Abbot-Downing also constructed a simpler, lighter, and less expensive vehicle which they named Overland wagon and later Western passenger wagon.

Concord-style stagecoaches were built by Cobb & Co and Cobb & Co. (New Zealand), and used in Australia and New Zealand.

== Historical context ==

It is often claimed that Concord coaches were copied from the style of the slightly earlier public traveling coaches of Troy, New York. Berkebile writes that the Troy coaches probably looked very similar to the Concords, that there are no unattested illustrations of Troys, and that many unmarked coaches may in fact be Troys. The style, made famous by Abbott-Downing, was the most popular coach in North America, and the designs were copied by other coachbuilders. Versions of the coach were used in Australia, New Zealand and South Africa.

Robert Sallmann wrote a comparison of the American Concord coach to the English road coaches in Europe, noting how the two continents developed separate styles of construction and driving. England had by 1815 started to build Macadam roads with proper roadbeds, and the Golden Age of Coaching began. America didn't have these roads, and when people pushed westward, the roads were often mere trails. English coaches with their solid spring systems had been imported to America, but they didn't hold up because going over bumps with a loaded coach would hammer the springs through the undercarriage. In response, American coachbuilders resorted to using for suspension, an earlier "leather strap hammock" suspension style used in England before the roads were improved.

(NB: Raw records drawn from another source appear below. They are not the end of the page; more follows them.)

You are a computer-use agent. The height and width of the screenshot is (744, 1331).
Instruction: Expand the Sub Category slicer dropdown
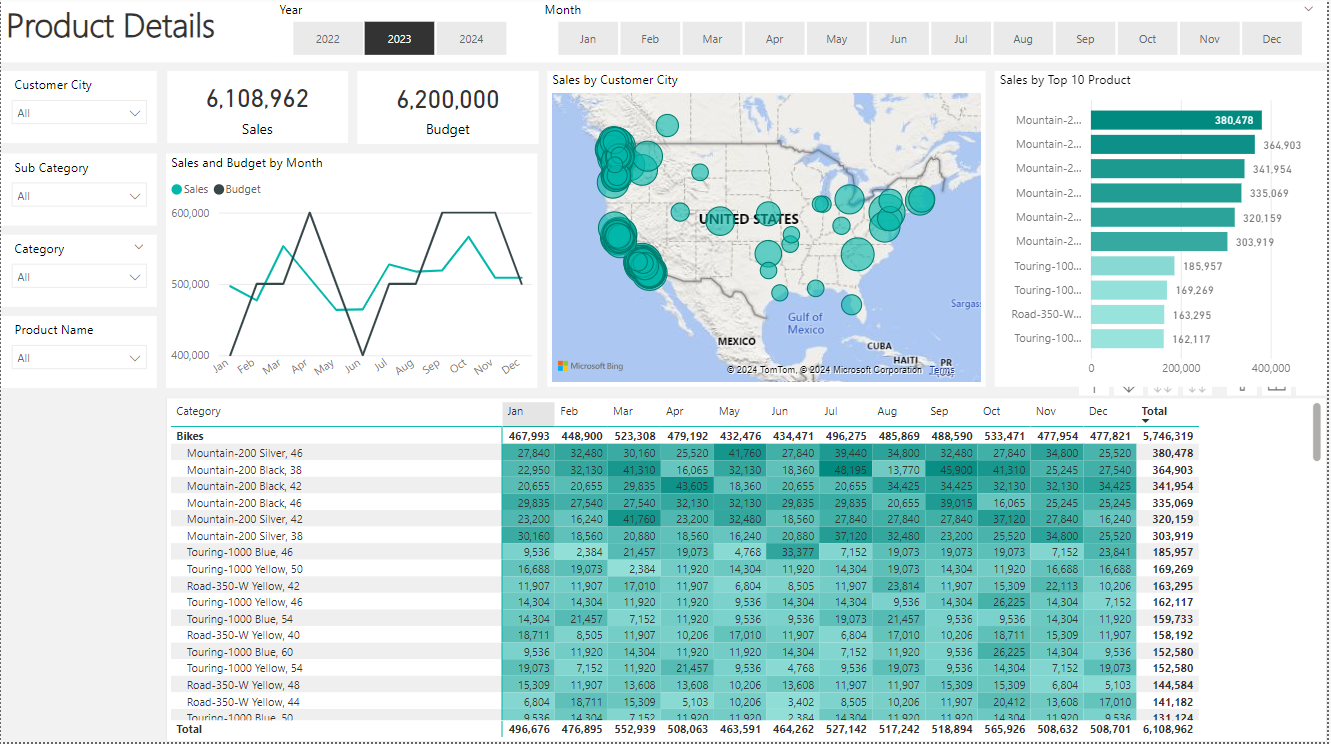click(81, 196)
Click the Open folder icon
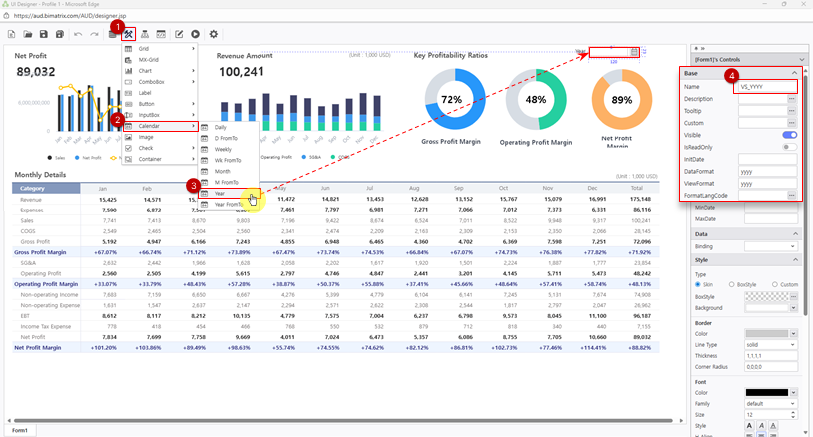Image resolution: width=813 pixels, height=437 pixels. [28, 34]
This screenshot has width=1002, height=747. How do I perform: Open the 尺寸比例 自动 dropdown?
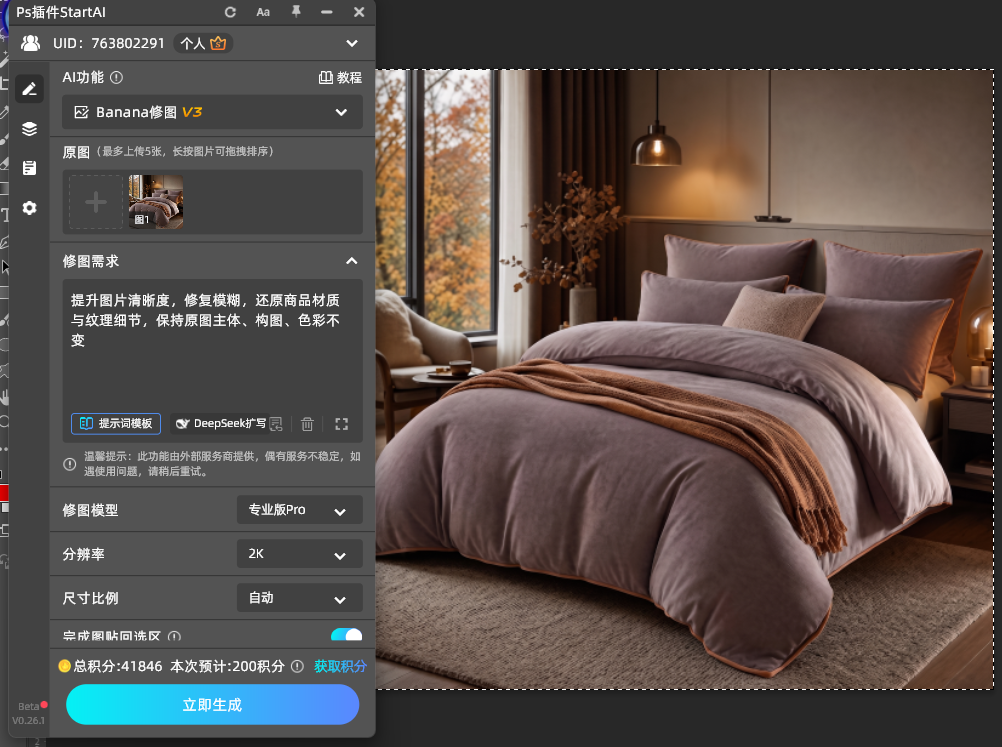[299, 598]
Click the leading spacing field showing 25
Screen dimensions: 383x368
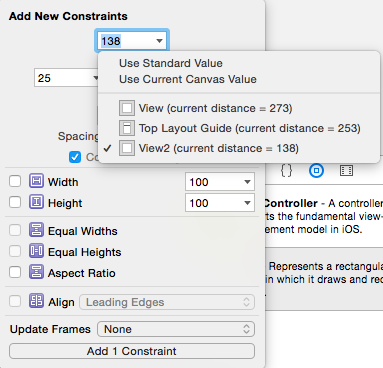[x=67, y=78]
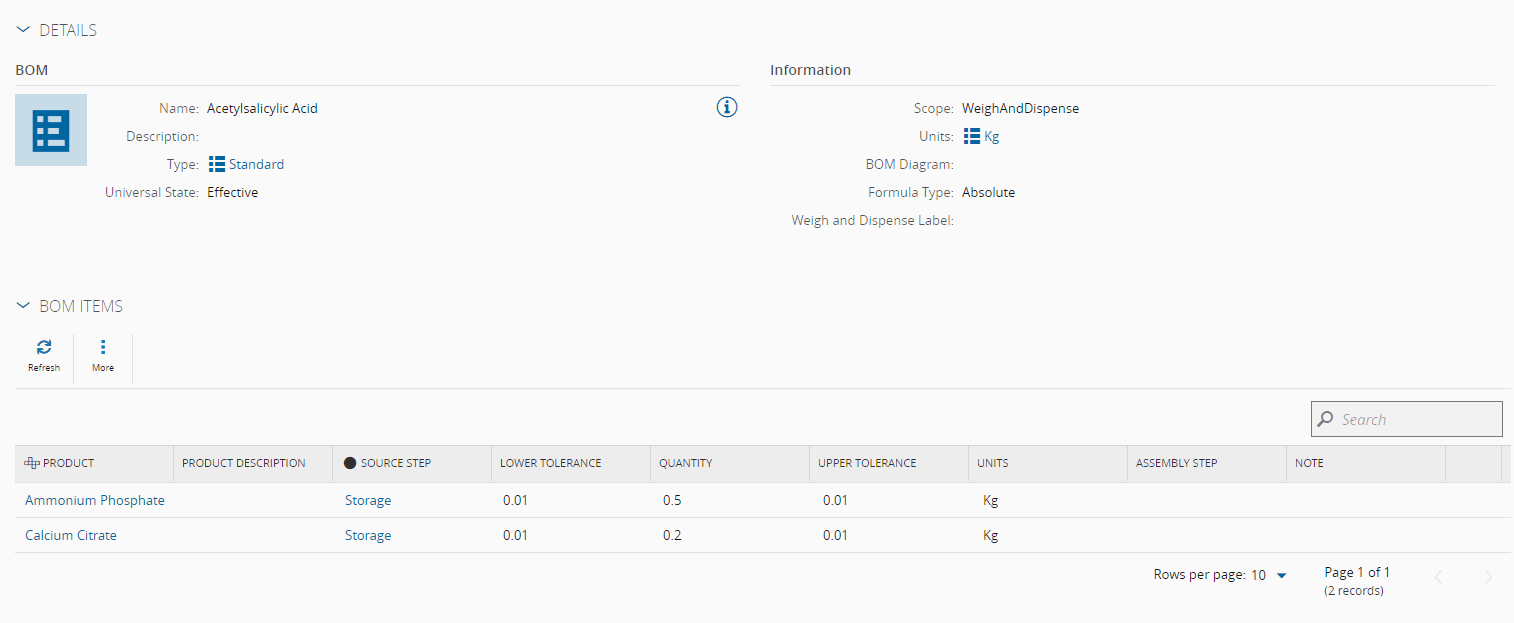The width and height of the screenshot is (1514, 623).
Task: Collapse the BOM Items section
Action: [24, 306]
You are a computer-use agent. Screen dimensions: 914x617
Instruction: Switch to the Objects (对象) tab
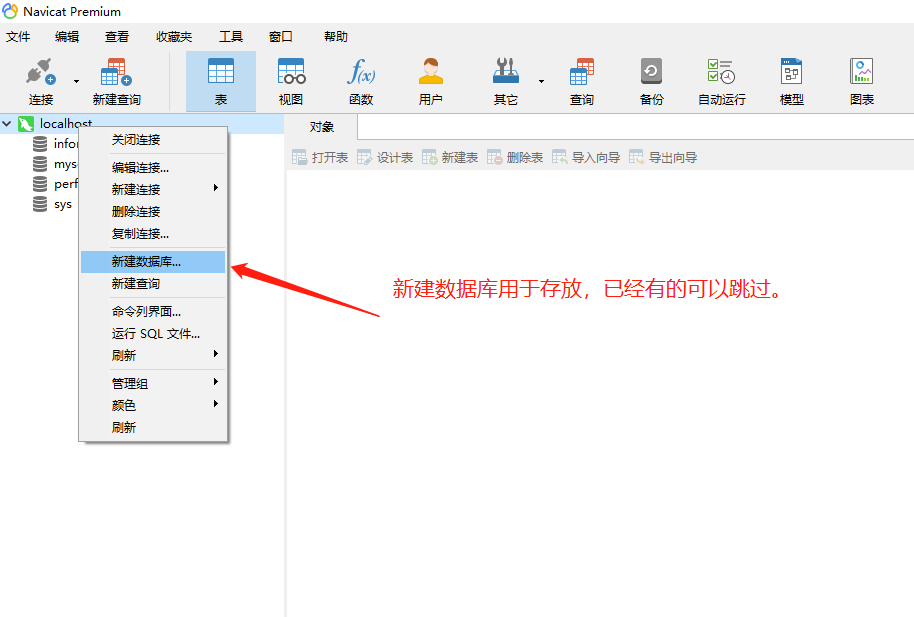point(321,127)
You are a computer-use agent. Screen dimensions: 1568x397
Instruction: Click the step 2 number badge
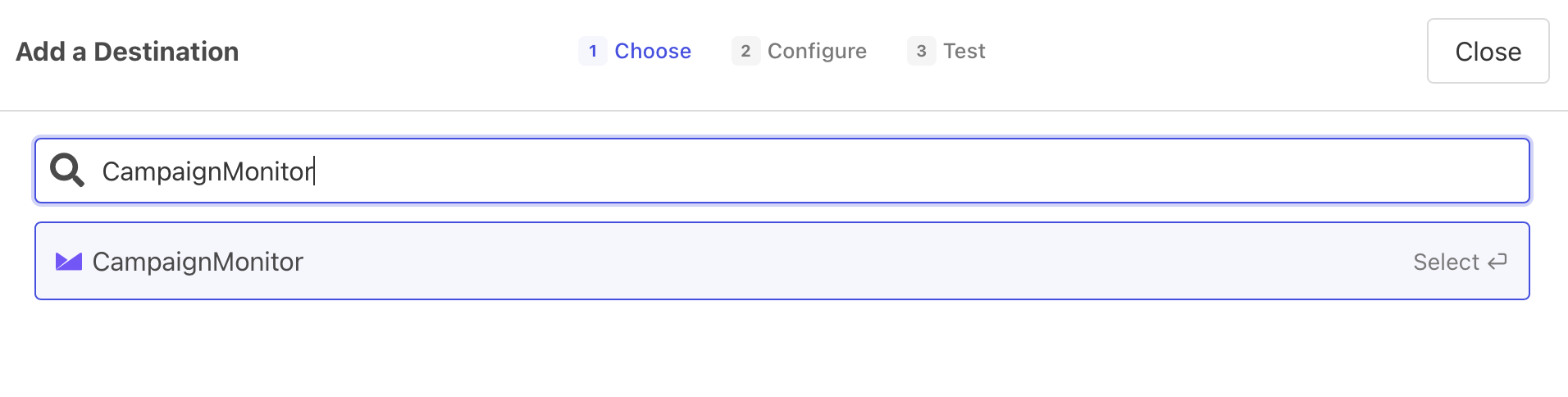(x=745, y=51)
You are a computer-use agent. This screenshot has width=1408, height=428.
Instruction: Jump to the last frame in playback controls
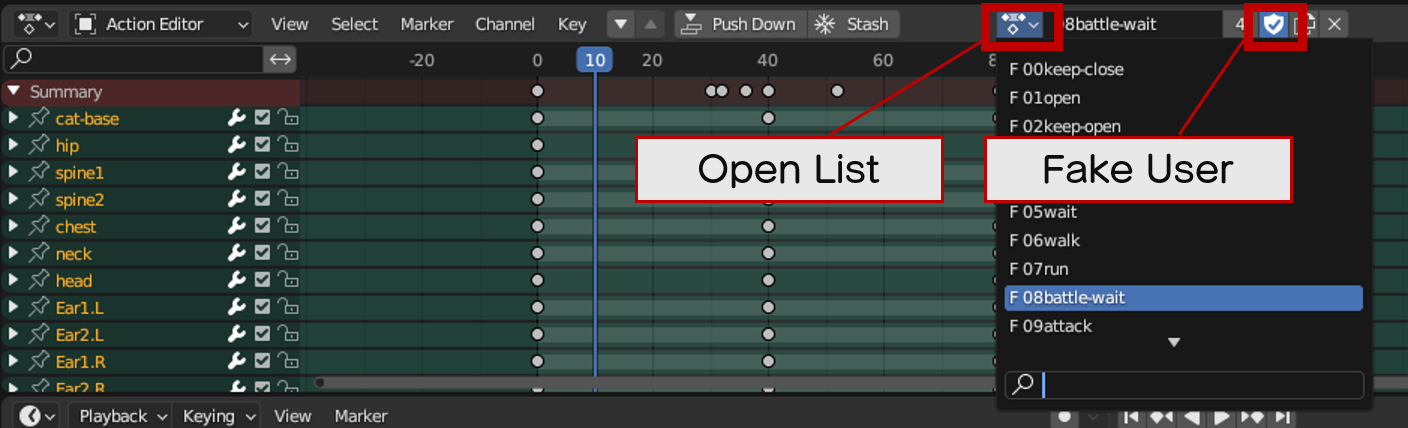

Using thoroughbraces with moving horses over uneven ground causes the entire body of the coach to sway. The shifting body of the coach causes the driver to shift in relation to the horses. The English coach driver, sitting on a relatively stiff coach with horses harnessed firmly, could sit still with his reins in one hand. On the other hand, the American coach driver held the reins in both hands, leaned forward, and used elbows and whole arms and body to keep a steady contact with the horses' mouths through the reins. Harnesses were likewise loosened to allow horses more choice to pick their path over uneven ground.

Sallmann also describes some benefit to the natural swing of the thoroughbraces allowing the horses to pull a heavy coach over bumps while the coach's weight is effectively suspended momentarily in mid-air.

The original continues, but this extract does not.